Pero ni siquiera con la más gigantesca inteligencia
podríamos terminar el relato más sencillo o el más tonto, y quedarnos seguros
de que lo hemos terminado correctamente Ocurre así porque un relato lleva por detrás,
no sólo la inteligencia, que es parcialmente mecánica, sino la voluntad, que en
su esencia es algo divino. El escritor de una narración puede enviar a su héroe
al calabozo en el penúltimo capítulo, si así lo desea. Puede hacerlo por el
mismo capricho divino por el que el mismo autor puede ir al calabozo y después
al infierno, si así lo escoge.
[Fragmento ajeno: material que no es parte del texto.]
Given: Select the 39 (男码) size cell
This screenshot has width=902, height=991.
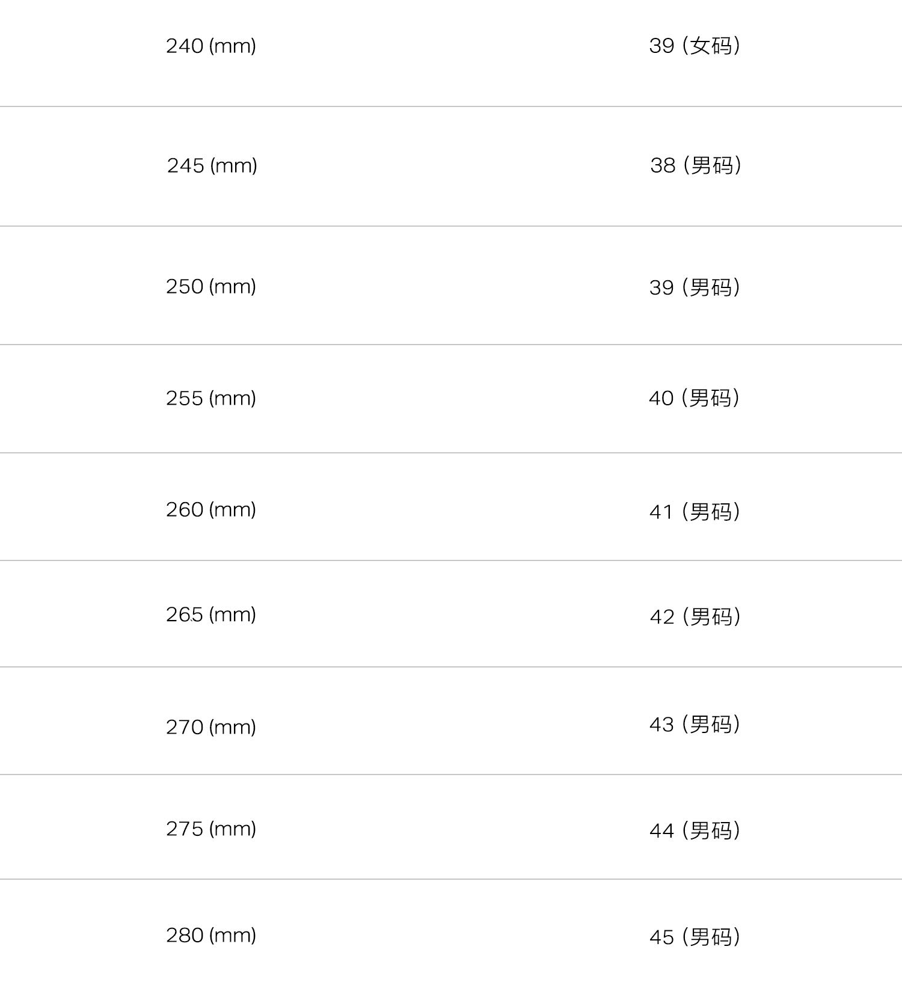Looking at the screenshot, I should [x=695, y=287].
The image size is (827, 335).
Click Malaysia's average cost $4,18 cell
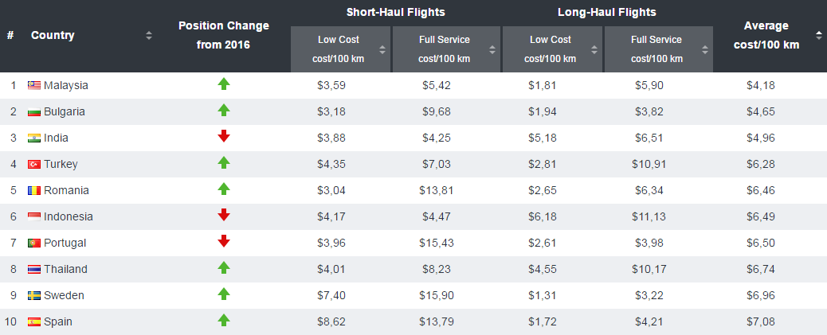pos(760,86)
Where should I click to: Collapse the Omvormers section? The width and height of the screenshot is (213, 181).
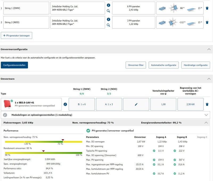[x=209, y=79]
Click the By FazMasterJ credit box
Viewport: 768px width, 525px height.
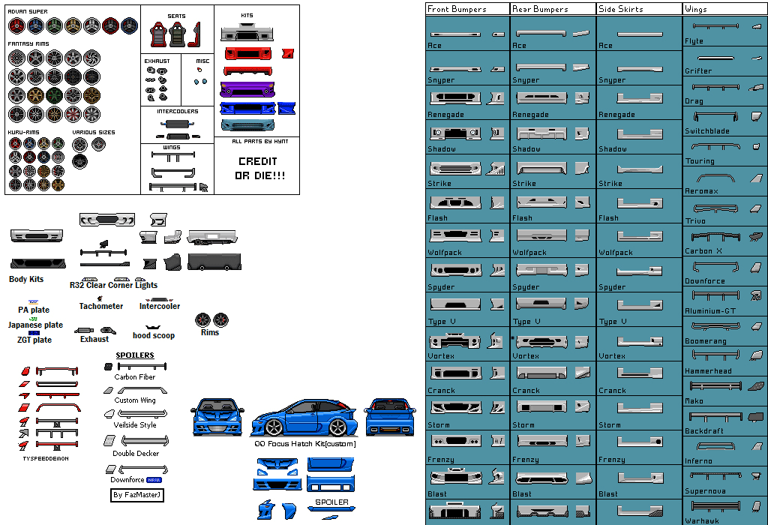click(x=137, y=495)
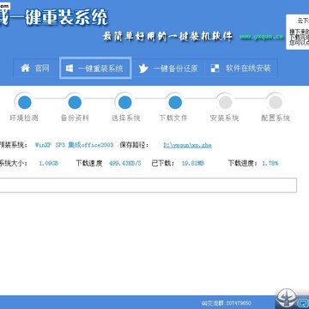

Y la misma civilización, aquella civilización
caballeresca europea que reafirmó la libertad en el siglo XIII, produjo lo que
llamamos «ficción» en el XVIII. Cuando Tomás de Aquino afirmó la libertad
espiritual del ser humano, creó todas las malas novelas que se encuentran en
las bibliotecas circulantes.
Pero para que la vida sea para nosotros una historia o una
historia de amor, es necesario que una gran parte de ella sea decidida sin
nuestro permiso. Si queremos que nuestra vida sea un sistema, eso puede ser un
fastidio; pero si queremos que sea un drama, es algo esencial. Puede ocurrir a
menudo, sin duda alguna, que un drama sea escrito por alguien que no es muy de
nuestro agrado. Pero nos gustaría todavía menos que el autor se presentara
delante del telón cada hora más o menos y descargara sobre nosotros toda la
preocupación de inventar por nuestra cuenta el acto siguiente. El ser humano
tiene control sobre muchas cosas en su vida; tiene control sobre un número
suficiente de cosas para ser el héroe de una novela. Pero si tuviera control
sobre todas las cosas, habría tanto héroe que no habría novela. Y la razón por
la que las vidas de los ricos son en el fondo tan sosas y aburridas es
sencillamente porque pueden escoger los acontecimientos. Se aburren porque son
omnipotentes. No puede tener aventuras porque las fabrican a su medida. Lo que
mantiene a la vida como una aventura romántica y llena de ardorosas posibilidades
es la existencia de estas grandes limitaciones que nos fuerzan a todos a hacer
frente a cosas que no nos gustan o que no esperamos. En vano hablan los altivos
modernos de estar en ambientes incómodos. Estar metido en una aventura es estar
metido en ambientes incómodos. Haber nacido en esta Tierra es haber nacido en
un ambiente incómodo, y por lo tanto, haber nacido en una aventura. De todas
estas grandes limitaciones y estructuras que modelan y crean la poesía y la
variedad de la vida, la familia es la más definitiva y la más importante. De
ahí que sea malentendida por los modernos que se imaginan que la aventura
podría existir en grado más perfecto, en un estado completo de los que ellos
llaman libertad. Se creen que si un hombre hace un gesto sería algo
sorprendente y asombroso que el Sol se cayera del cielo. Pero lo que es
sorprendente y asombroso-la aventura romántica de la misma existencia del
Sol-es que no se cae del cielo. Buscan estas gentes bajo toda forma y figura,
un mundo donde no haya limitaciones-es decir, un mundo donde no haya contornos,
esto es, un mundo donde no hay figuras-. No hay nada más despreciable y ruin
que esa infinidad. Dicen que desean ser tan fuertes como el Universo, pero lo
que realmente desean es que el Universo entero sea tan débil como ellos mismos.